# Article
____________

Re: Last version of the new summary storage engine



Reference counting fixes. Prepared an API (it has a summary.h now).

On Sun, 2007-12-09 at 13:19 +0100, Philip Van Hoof wrote:
> This latest version of the future summary store uses a hashtable to
> identify the duplicates. As expected makes it the writing of the summary
> a lot faster (hashtables make a hash of each added key-string, which
> makes searching-for-dups a lot faster then my former quickly made doubly
> linked list code for this).
> 
> I'm still hoping to somehow avoid the g_strdup in the code that dumps
> (writes) the summaryblock. Making copies of strings is not really fast.
> 
> I added the necessary locking. The reference counting of the
> summaryblocks is not 100% correct, yet. Although you should get the
> idea:
> 
>   o. Not individual summaryitems but its container summaryblock gets a
>      reference added. 
> 
>   o. Initial load of a summary, which is a container for summaryblocks,
>      creates all summaryitems which will each add one reference to their
>      container summaryblock
> 
>   o. Unload of a summary unloads each summaryblock, which merely means
>      taking the one reference of each of its contained summaryitems.
> 
>   o. Requesting a summaryitem from the summary adds a reference to the
>      container summaryblock of the item.
> 
>   o. Stopping usage of that summaryitem takes away the reference on the
>      container summaryblock
> 
>   o. A summaryblock can live without its container summary
>                     ***
>   o. A summaryitem can't live without its container summaryblock
>                    *****
>   o. A summaryblock contains on average 1000 items
> 
>   o. A summary contains (Item-Amount / 1000) summaryblocks
> 
> 
> I'll repeat the core ideas of this summary store implementation:
> 
>   o. Localisation of mapped memory: often needed strings are placed in
>      the beginning of the mmap()ed file (they are sorted on usage-count
>      by the summaryitems)
> 
>      -> Current summary storage scatters strings around, no matter how
>         often they are used (they are simply duplicated each time in
>         stead resulting in a larger VmSize and in more mapping/swapping
>         operations that have to be done by the kernel)

____________

# Work to be completed
In the message about the new summary storage engine, what does the latest version use to identify duplicates? The lines after this text are not needed.

# Information supplied

____________

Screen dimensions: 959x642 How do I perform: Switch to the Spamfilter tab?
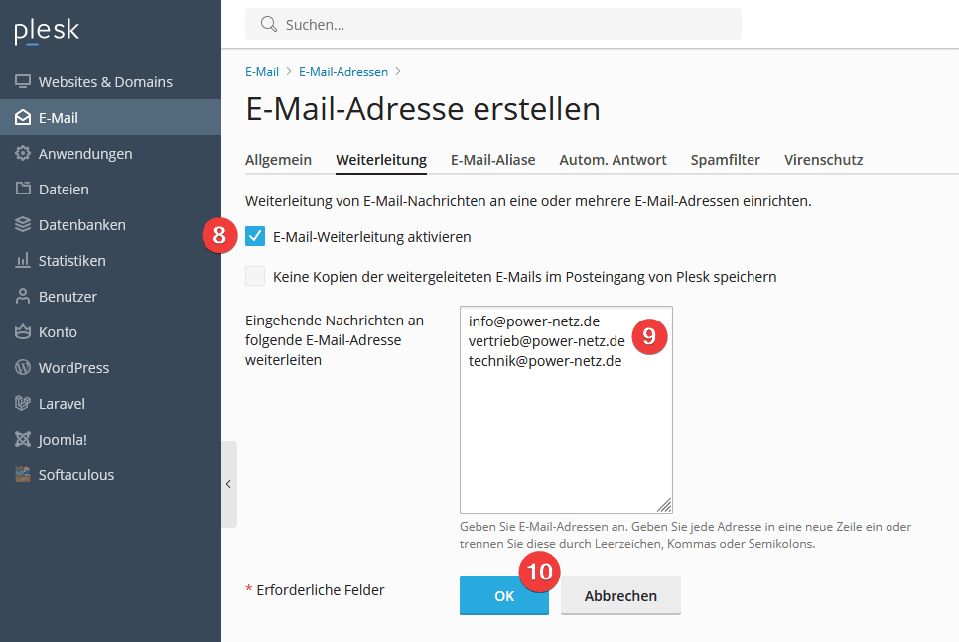tap(725, 159)
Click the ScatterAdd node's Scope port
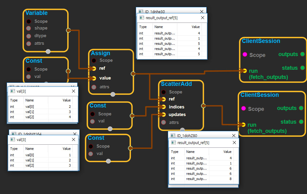 pos(164,92)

____________

# Answer in full
A hashtable.